Daphne von Strauss an der Berliner Staatsoper

Arkadien ist eingeschneit

An der Berliner Staatsoper dirigiert Thomas Guggeis eine trostlose „Daphne“ in der Inszenierung von Romeo Castellucci

Von Bernd Feuchtner

(Berlin, 19. Februar 2023) Ach, warum müssen die Opern Texte haben! Die dann auch noch projiziert werden! Dort ist von Herden und Weiden die Rede, vom Sommerfest des Fischers, von der blühenden Natur und dem Bruder Baum, der zu Daphnes Geburt gepflanzt wurde. Auf der Bühne der Lindenoper aber liegt tiefer Schnee und der Abend dämmert an einem dunklen Wintertag. Unentwegt fällt Schnee. Das hindert das seltsame Mädchen Daphne nicht, sich auszuziehen und im Schnee zu wälzen, bevor sie halb erfroren hinausgetragen wird. Vera-Lotte Becker hat da schon alle Herzen des Publikums gewonnen, so warm und farbenreich, so intensiv und schwelgend ist ihr Gesang. Was sie singt, widerspricht diametral dem, was man sieht.

Daphne liebt die Natur. Viel hat sie mit dem Nachbarsjungen Leukippos darin gespielt. Doch mit dem Begehren des herangewachsenen Leukippos ist sie überfordert. Magnus Dietrich wirbt mit virilem Tenor um sie, doch so herrlich die Töne auch aus seiner Kehle strömen, Daphne will ihn nicht erhören. Vater Peneios, von René Papes Bass in stoischer Ruhe hingestellt, hat eher ordnende Funktion, Mutter Gaea, von Anna Kissjudit in sanftem Alt als stille Mahnerin gesungen, beide sind umso ratloser, als sich noch ein zweiter Freier einstellt, der Gott Apollo. Auch ihn weist das seltsame Mädchen Daphne ab.

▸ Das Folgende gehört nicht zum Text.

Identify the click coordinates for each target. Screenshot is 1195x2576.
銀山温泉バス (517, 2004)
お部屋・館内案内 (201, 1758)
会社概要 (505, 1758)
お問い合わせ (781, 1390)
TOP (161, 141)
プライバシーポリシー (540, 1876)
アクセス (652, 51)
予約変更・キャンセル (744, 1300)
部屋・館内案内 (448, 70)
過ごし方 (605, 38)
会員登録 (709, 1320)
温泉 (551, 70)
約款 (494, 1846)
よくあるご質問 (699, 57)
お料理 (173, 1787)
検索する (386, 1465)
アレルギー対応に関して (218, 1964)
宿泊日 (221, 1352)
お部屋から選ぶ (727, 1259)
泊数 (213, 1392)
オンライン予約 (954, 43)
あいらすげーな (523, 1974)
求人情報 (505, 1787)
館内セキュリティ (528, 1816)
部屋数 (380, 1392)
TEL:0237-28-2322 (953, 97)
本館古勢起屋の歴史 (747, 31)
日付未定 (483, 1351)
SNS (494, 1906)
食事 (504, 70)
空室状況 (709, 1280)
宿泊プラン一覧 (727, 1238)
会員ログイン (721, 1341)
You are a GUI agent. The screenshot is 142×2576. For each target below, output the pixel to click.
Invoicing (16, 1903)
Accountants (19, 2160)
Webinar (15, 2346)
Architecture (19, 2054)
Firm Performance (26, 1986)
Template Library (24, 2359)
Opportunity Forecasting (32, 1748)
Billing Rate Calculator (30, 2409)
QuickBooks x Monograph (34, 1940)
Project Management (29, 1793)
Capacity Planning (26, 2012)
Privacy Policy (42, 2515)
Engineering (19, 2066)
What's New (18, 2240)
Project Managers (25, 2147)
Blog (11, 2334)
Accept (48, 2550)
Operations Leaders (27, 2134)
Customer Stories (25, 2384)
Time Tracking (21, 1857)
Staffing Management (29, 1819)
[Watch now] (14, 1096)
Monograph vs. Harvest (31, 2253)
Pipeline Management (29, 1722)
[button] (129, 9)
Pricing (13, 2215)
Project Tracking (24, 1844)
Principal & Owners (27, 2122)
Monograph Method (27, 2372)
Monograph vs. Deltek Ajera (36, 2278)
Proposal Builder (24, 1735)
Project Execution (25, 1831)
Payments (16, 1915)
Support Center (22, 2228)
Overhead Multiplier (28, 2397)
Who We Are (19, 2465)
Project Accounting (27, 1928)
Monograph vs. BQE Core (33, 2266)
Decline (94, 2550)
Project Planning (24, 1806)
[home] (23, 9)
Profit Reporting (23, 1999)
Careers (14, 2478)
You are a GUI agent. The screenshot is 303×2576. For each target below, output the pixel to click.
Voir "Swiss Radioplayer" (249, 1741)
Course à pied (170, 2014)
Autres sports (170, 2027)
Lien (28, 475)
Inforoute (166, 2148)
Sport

Ach, warum müssen die Opern eine Handlung haben? Für Romeo Castellucci, Regisseur, Bühnenbildner, Kostümbildner und Lichtdesigner in einem, ist das Bild genug. Der alte Rampengesang auch; die Sänger stehen herum wie zu Omas Zeiten. Mimik ist in dieser Dunkelheit ohnehin nicht zu erkennen und gestenreiche Beziehungen zwischen den Personen gibt es nicht. Es herrscht einzig der Strauss-Klang. Der Chor, einstudiert von Martin Wright, kommt aus der Gasse heraus, wenn er singen muss, und verschwindet ebendort, wenn er fertig ist. Aus der Gasse kommen auch die Sänger, denn die Seiten sind von Spiegelwänden begrenzt, die die Bühne bei heruntergezogenem Portal breit erscheinen lassen wie Cinemascope.

Der Apollo von Pavel Černoch verströmt göttlichen Tenorlaut und tötet doch Leukippos. Gegenüber Daphnes Ablehnung bleibt er ohnmächtig. So buddelt sie sich in den Schnee ein, während Apollo erklärt, sie werde als Lorbeer die ewige Liebe verkörpern. Im Orchester beginnt da die Metamorphose, wie Ovid sie beschrieben hat: Daphne verwandelt sich in einen Lorbeerbaum. Thomas Guggeis lässt das Orchester geheimnisvoll schimmern – der Schluss gehört dem Orchester beinahe allein. Bei Abwesenheit von Drama geschieht an diesem Abend etwas Unerwartetes. Man hört das ganze Verführungsarsenal, über das Richard Strauss so souverän gebot. Doch es zerfällt.

Das ruhige Tempo, das beinahe den ganzen Abend dominiert, lässt die Musik hoffnungslos melancholisch wirken. Wie Richard Strauss in den Jahren 1935 bis 37. Ach ja, es gab einmal Götter – aber sie sind machtlos. Ach ja, es gab einmal Liebe – aber Arkadien ist vereist. Ach ja, es gab einmal Oper – aber Inszenierungen haben nichts mehr mit dem Stück zu tun. Alles verloren. Alles eitel: Das Publikum in der Lindenoper schwelgt in diesem trostlosen Vanitas-Menetekel. Sehr teuer, sehr reaktionär, sehr langweilig. Der Beifall war ungeteilt stürmisch.